● **What the task requires**
In the entries that follow, the lines from the one with "Viewport: 252px width, 226px height." through the one with "Screen dimensions: 757x482" are the ones to write out, exactly and with both ends included. Nothing else should appear.

Records drawn from a dataset:
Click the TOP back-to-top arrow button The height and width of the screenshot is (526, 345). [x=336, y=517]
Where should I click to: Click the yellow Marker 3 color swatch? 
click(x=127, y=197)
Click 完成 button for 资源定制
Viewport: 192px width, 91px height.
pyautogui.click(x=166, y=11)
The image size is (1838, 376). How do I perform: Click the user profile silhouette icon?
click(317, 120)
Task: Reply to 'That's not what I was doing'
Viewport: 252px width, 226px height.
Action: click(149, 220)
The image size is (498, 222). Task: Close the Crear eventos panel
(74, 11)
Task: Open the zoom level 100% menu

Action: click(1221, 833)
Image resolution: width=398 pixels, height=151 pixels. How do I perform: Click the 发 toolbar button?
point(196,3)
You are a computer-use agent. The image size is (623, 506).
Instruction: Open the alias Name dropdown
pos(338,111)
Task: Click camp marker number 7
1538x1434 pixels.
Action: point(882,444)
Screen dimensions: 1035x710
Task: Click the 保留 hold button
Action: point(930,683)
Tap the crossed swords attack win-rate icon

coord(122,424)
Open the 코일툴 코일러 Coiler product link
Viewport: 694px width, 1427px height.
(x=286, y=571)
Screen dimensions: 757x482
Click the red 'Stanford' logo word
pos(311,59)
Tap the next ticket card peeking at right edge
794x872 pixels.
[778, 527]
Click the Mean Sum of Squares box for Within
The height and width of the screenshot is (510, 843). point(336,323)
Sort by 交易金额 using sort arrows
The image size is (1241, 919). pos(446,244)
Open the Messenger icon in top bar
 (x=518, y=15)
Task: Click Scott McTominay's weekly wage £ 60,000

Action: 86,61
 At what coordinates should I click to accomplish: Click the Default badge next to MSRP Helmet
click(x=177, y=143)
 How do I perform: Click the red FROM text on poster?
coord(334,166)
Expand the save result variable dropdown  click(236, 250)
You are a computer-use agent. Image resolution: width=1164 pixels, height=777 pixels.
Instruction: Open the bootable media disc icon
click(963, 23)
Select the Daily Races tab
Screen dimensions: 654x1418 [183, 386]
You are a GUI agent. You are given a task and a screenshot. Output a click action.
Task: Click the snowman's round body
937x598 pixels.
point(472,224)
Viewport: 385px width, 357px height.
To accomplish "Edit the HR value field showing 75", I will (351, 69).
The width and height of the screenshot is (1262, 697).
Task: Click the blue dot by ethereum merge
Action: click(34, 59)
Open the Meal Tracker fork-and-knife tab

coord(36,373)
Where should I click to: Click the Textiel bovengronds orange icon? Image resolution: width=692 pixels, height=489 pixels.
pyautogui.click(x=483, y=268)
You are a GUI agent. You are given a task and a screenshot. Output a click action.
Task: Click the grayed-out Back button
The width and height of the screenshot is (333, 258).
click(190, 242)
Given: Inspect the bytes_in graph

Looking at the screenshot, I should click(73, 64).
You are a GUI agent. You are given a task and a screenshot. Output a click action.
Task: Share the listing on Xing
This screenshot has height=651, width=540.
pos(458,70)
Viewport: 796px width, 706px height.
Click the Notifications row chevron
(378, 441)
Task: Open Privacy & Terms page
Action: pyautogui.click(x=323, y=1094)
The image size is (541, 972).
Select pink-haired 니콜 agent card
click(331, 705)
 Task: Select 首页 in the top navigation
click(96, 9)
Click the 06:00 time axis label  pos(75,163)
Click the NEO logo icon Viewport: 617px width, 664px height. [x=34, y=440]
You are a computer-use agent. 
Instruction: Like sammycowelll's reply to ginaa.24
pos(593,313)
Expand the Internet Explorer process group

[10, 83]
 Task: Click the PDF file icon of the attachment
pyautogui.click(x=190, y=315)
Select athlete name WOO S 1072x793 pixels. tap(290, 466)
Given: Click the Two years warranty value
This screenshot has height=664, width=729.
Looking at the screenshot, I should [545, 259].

● **Answer to this exercise**
Viewport: 252px width, 226px height.
Action: click(149, 220)
The image size is (498, 222). Task: Close the Crear eventos panel
(74, 11)
Task: Open the zoom level 100% menu

Action: click(1221, 833)
Image resolution: width=398 pixels, height=151 pixels. How do I perform: Click the 发 toolbar button?
point(196,3)
You are a computer-use agent. The image size is (623, 506).
Instruction: Open the alias Name dropdown
pos(338,111)
Task: Click camp marker number 7
1538x1434 pixels.
Action: point(882,444)
Screen dimensions: 1035x710
Task: Click the 保留 hold button
Action: point(930,683)
Tap the crossed swords attack win-rate icon

coord(122,424)
Open the 코일툴 코일러 Coiler product link
Viewport: 694px width, 1427px height.
(x=286, y=571)
Screen dimensions: 757x482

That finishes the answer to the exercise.